The creative industries, labour and the state
The creative industries – film, theatre, television, radio, arts and new media – have become a distinctive and expanded sub-sector of the economies of many advanced capitalist countries. Some writers have even suggested a new class of employees – ‘creative workers’ – have emerged in cosmopolitan centres and cities, with their own identity, interests, employment structure, work ethic and networks of organisation and communication that are distinct from other occupational classes (Florida, 2002). The coherence of this ‘class’ has been questioned however. O’Connor (2007: 39) notes that Florida’s creative class is an ‘agglomeration’ of creative professions’ and the ‘book is marked by an absence of any empirical investigation into what [the creative class] is (Healy, 2002; Peck, 2005; Montgomery, 2005).’ At best this is ‘occupational class’; in other words part of the internal differentiation within the waged population of workers; but there is also ambiguity as sellers of creative skills are also a class of petty-owners, and hence class in both a Weberian and Marxist sense can be applied to the category. It is an occupational structure stratified by levels of skills and expertise (which in Florida’s case are the vague skills of ‘intelligence, knowledge and creativity’), which produce distinctions between the owners of these skills and other waged workers, and not just between the sellers of these skills and those that buy and put them to work. We would suggest that whatever differentiations are opened up between skilled and less skilled workers (and skill hierarchies are normal in all labour markets) it is as sellers of labour power that they are united in having to enter labour processes to exchange these labour services for wages, and it is the exchange with owners that is the central economic and class relation, and not internal differentiation as waged workers.

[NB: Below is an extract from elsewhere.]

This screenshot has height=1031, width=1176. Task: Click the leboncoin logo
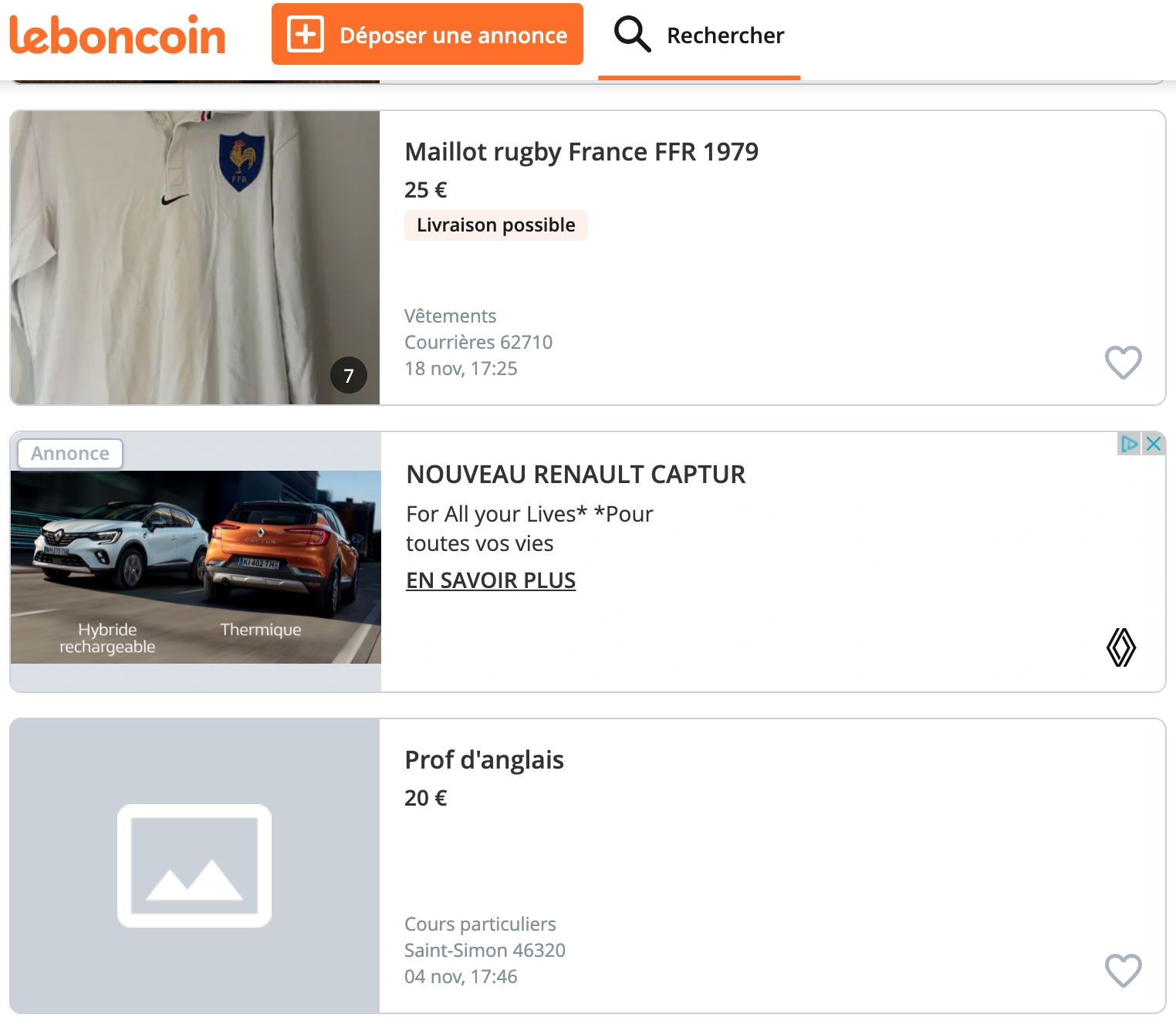tap(117, 35)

Florida says that the skills or assets that the creative [occupational] class possess, is a creative capacity which is ‘an intangible because it is literally in their heads’ (Florida, 2002: 68). Capacity expresses precisely the commodity waged workers sell in the market place, but, as Warhurst and Thompson (2006) note, for ‘that capacity to have any utility, it must be transferred from heads to balance sheets via forms of managing knowledge and creativity’ and hence we need to explore the dominant relationship between sellers and buyers of ‘creative capacity’ and not assume that possession of this capacity itself has any economic or sociological novelty. The claim by Florida that the creative class ‘are paid to create and have considerably more autonomy and flexibility ...to do so’ than those ‘primarily paid to execute or plan’ raises the problem of not only the uniqueness of this activity to this field, but also the classificatory problem of abstracting creativity, as defined above, as an economic or social category. As Haunschild (2008: 253) has noted: ‘since the creation of ‘new ideas, new technology and/or new creative content’ is not limited to arts, music and entertainment, but is also a core phenomenon of science and engineering, architecture and education, this perspective [a focus on the content of labour] further broadens the definition of creative industries.’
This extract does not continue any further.